Domingo, 21 de julho de 2024

Sindicatos perdem mais de 6 milhões de filiados em 11 anos

A taxa de sindicalização dos trabalhadores brasileiros caiu pela metade de 2012 a 2023. São 8,4% dos ocupados que estão ligados a algum sindicato contra 16,1% em 2012, de acordo com a Pesquisa Nacional por Amostra de Domicílios Contínua (PnadC) sobre as características do mercado de trabalho, divulgada pelo IBGE.

O mesmo levantamento mostra que o trabalhador está mais instruído: 23,1% (23,2 milhões) tinham ensino superior completo no ano passado. Há 11 anos, eram 14,1%. E houve redução da parcela de trabalhadores sem instrução ou com fundamental incompleto, que caiu de 32,6% em 2012 e 20,1% em 2023.

Na filiação aos sindicatos, segundo o IBGE, a Reforma Trabalhista de 2017, que criou modelos de trabalho mais flexíveis, e o uso crescente de trabalhadores temporários na administração pública são fatores que explicam a queda na parcela de sindicalizados num momento em que o emprego formal está crescendo.

Para Rodolpho Tobler, pesquisador do FGV/Ibre, alguns setores muito sindicalizadas perderam espaço na economia, como a indústria. Eram sindicalizados 21,3% do total em 2012 e, no ano passado, o percentual caiu para 10,3%. “Além disso, a partir da Reforma Trabalhista de 2017, surge a questão da não obrigatoriedade da contribuição sindical, a flexibilização do trabalho, com contratos temporários, inclusive nas áreas de saúde e educação, que também costumavam ter mais sindicalização”, declara.

O IBGE chamou a atenção para a queda mais acentuada entre os jovens. Na faixa etária de 18 a 24 anos, a população ocupada recuou 8,7% no Brasil, mas o número de trabalhadores sindicalizados nessa faixa etária recuou 73,4%. “Essa população mais jovem se insere no mercado de trabalho através de vínculos mais frágeis, muitas vezes na informalidade, ou em trabalhos intermitentes, com maior rotatividade, o que leva ao menor número de associações”,  explica Adriana Beringuy, coordenadora de Pesquisas Domiciliares do IBGE.

“A estrutura do mercado de trabalho em que esse jovem entra é diferente do que era há algumas décadas. Essa cultura de sindicalização não é tão forte”, complementa. O ano de 2013 foi o último que teve aumento na sindicalização.
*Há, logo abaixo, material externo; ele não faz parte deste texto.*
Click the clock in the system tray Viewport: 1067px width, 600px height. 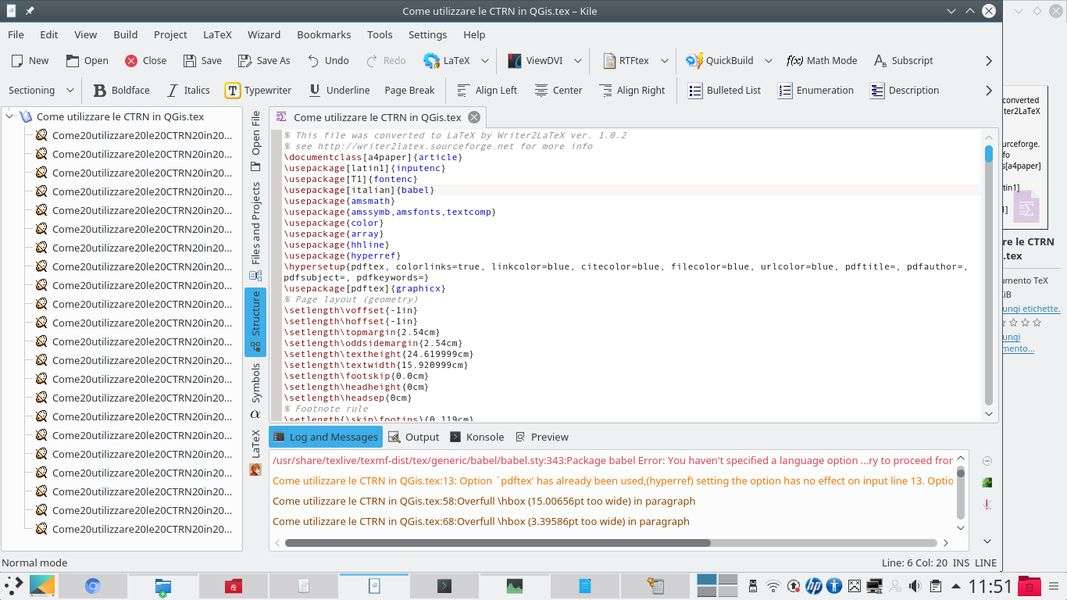tap(990, 586)
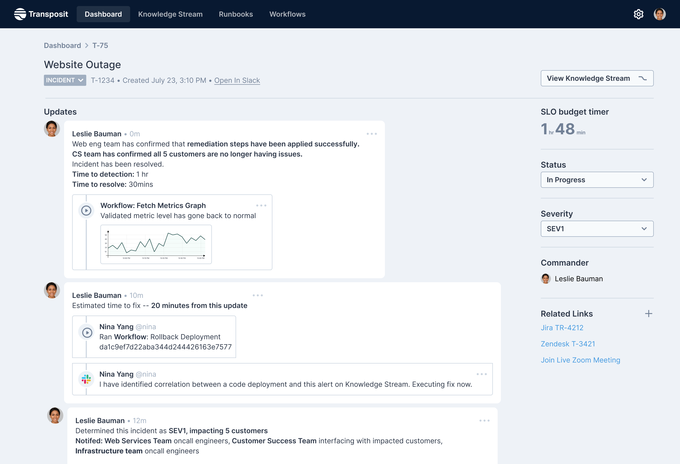Image resolution: width=680 pixels, height=464 pixels.
Task: Follow the Open in Slack link
Action: 237,80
Nos anos seguintes, apesar do aumento do número de trabalhadores ocupados, a filiação só caiu.

“A redução da sindicalização se intensifica em 2017, ano em que a nova legislação trabalhista entrou em vigor e que coincide bem com essa variação mais acentuada”, diz William Kratochwill, gerente da pesquisa.

Para Marcelo Neri, diretor da FGV Social, é uma tendência internacional, já que o novo mundo do trabalho é menos sindicalizado e passou por processos de uberização, com atividades feitas a partir de plataformas e menos direitos trabalhistas. “Os jovens, que são o retrato do futuro, estão menos sindicalizados e buscam menos esse mundo fordista, industrial. É um mundo novo, onde as pessoas trabalham de uma maneira mais avulsa, por plataforma, e têm uma certa noção de que se buscarem muitos direitos, talvez não consigam um emprego”, coloca.

Trabalho remoto

Já sobre a maior escolarização no mercado de trabalho, Bruno Imaizumi, economista da LCA Consultores, diz que houve um aumento expressivo de pessoas na universidade durante a década de 2010, o que explica em parte esse avanço. “Os jovens que estão entrando no mercado de trabalho são mais escolarizados. Ao mesmo tempo, durante aquela época, teve um descompasso entre o que as empresas demandavam e o que esses alunos estavam estudando”, esclarece.

Outra característica levantada pela pesquisa foi o trabalho remoto, que é realidade para 8,5% dos ocupados. Em 2019, eram só 5,8% nesta situação. De acordo com Neri, a pandemia obrigou a população a entrar de cabeça no trabalho remoto, porém, mesmo após o isolamento social, foram descobertas as vantagens de uma semana de trabalho de três ou quatro dias presenciais.

“Existe, por um lado, a redução de custos trabalhistas quando as pessoas trabalham remotamente. Os custos de produção são menores, pelo menos para as empresas. Porém, com essa maior flexibilidade, talvez tenham menos direitos trabalhistas reconhecidos. É algo que talvez permita às pessoas serem mais produtivas, embora talvez mais desprotegidas em termos trabalhistas”, conclui. As informações são do jornal O Globo.